There isn’t a lot of character development, but people largely act like people - for as uncommunicative as they are, Louise and Michael are at least honest with each other where and when it matters, and when things start to get really strange, their thoughts turn not to how to defeat the evil that’s consuming their family whole, but how this is a bad scene and they should probably get out of there, complicated by their feelings for their parents. There’s also a refreshing lack of explanation for everything that’s happening. No serendipitously discovered ancient tome, no experts on hand to tell Louise and Michael what they need to do, no names, no origin stories, no history of ancient rituals. There’s something out there in the dark, and it’s also in there with them, and it’s feeding on all of them. Even a diary provides nothing but a litany of hopelessness and fear, and the overall feeling is that the die has been cast, and everyone is helpless in the face of something malevolent that is toying with them, torturing them, confident in its final victory. The word I keep seeing used to describe the film is “bleak,” and I have to say, it’s about right. There’s very little light in this film, and terrible things happen in the light too.

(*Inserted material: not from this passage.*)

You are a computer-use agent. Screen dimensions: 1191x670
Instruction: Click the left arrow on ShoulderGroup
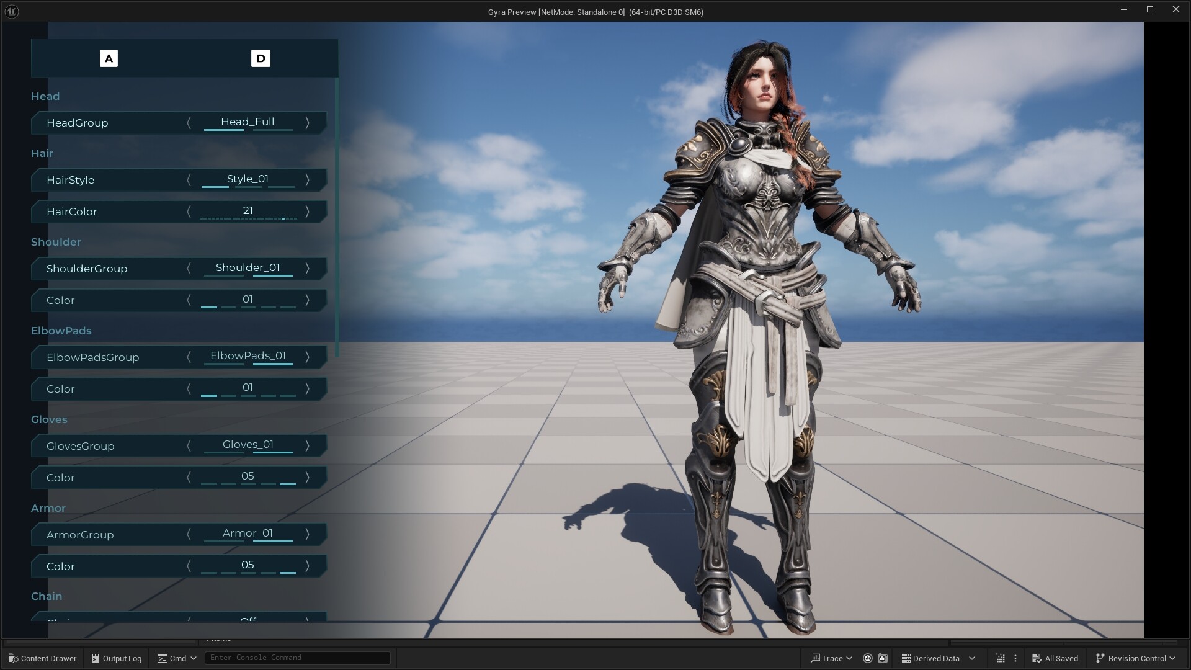[x=189, y=269]
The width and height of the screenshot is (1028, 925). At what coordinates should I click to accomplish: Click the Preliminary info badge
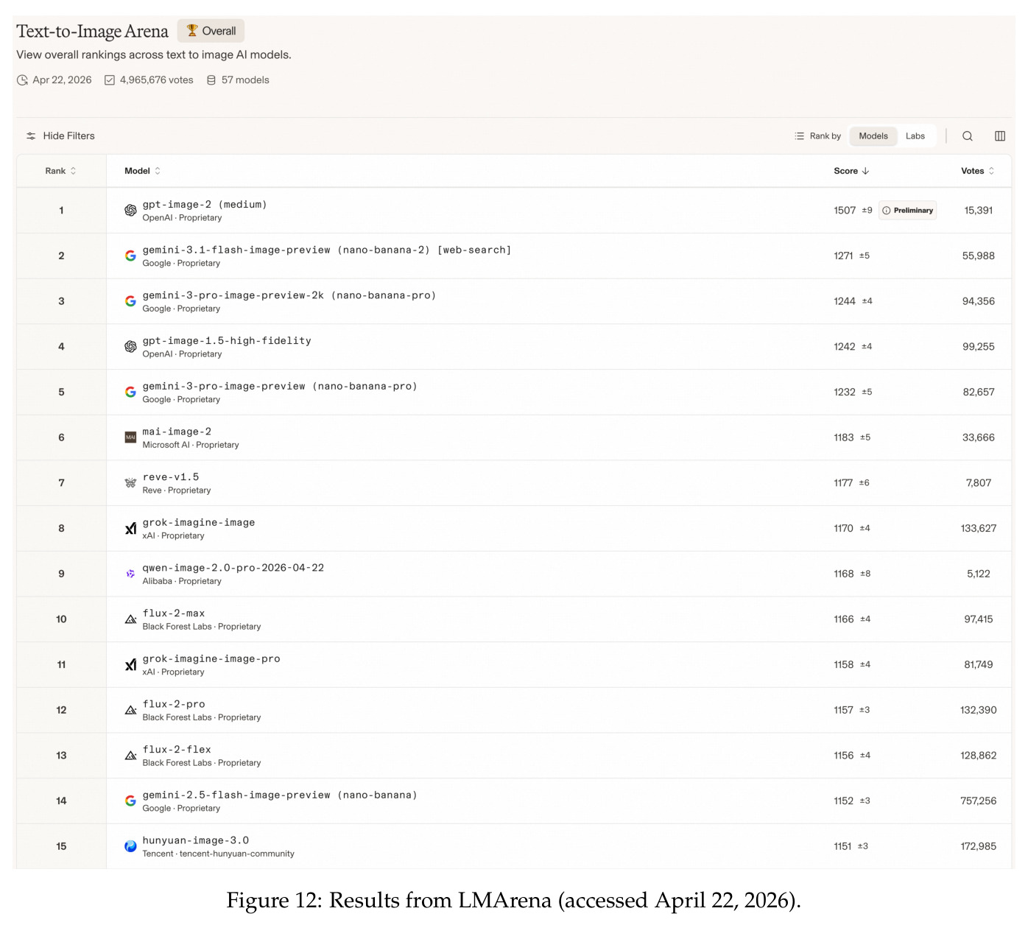click(907, 211)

There are a few false notes. Not many, but noticeable by contrast in a film otherwise made with so much skill and attention to detail. The music is mostly tasteful strings and ambience, but gets overheated in a couple of spots, underlining the action a little too obviously. This is especially noticeable in a film that relies so much on silence and stillness and small details doing a lot of the work. One sequence falls a little into cliché, another feels less sinister than confusing, and toward the end we become so accustomed to things not being what they appear to be that one particular scene falls a little flat because you can sort of see it coming. But these are really small problems, as much about how nitpicky I get when a film is good as anything else. The overwhelming majority of this film is executed with a taste and restraint that modern horror films (at least in the U.S.) eschew as often as not, but without sacrificing any unease. In its unrelenting grimness and oppressive rural setting, it reminds me a lot of The Abandoned, and it’s one of the few films I’ve seen lately that actually made me gasp out loud more than once.

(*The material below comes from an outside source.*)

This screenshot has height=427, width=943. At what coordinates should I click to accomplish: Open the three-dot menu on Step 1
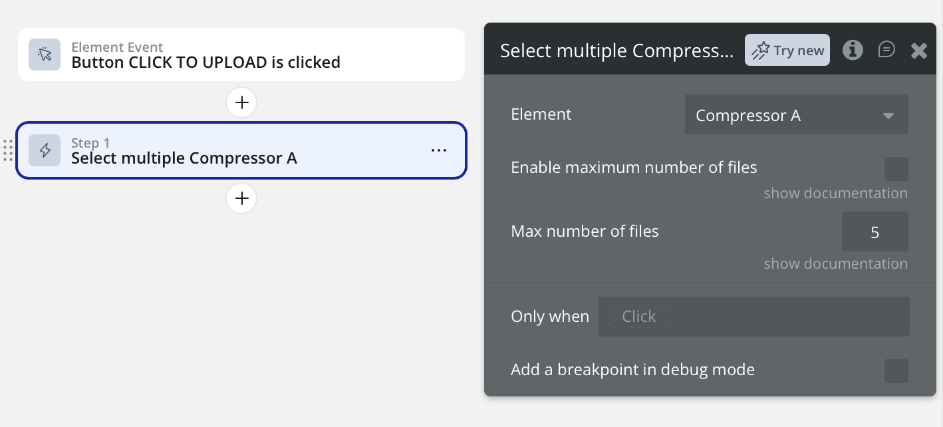click(x=438, y=150)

And if the damage done to this family’s relationship to each other is irreparable, then their fates are equally inexorable. The evil is already here, it’s already found its way in, there’s nothing to keep out. Evil finds its way in through the cracks in our ties to each other, it goes where love isn’t and spreads like a cancer from one person to another. It divides and conquers, and its triumph is absolute. Maybe this could have been avoided, maybe not, but it’s too late now, and it leaves you with an empty feeling in the pit of your stomach when the film ends.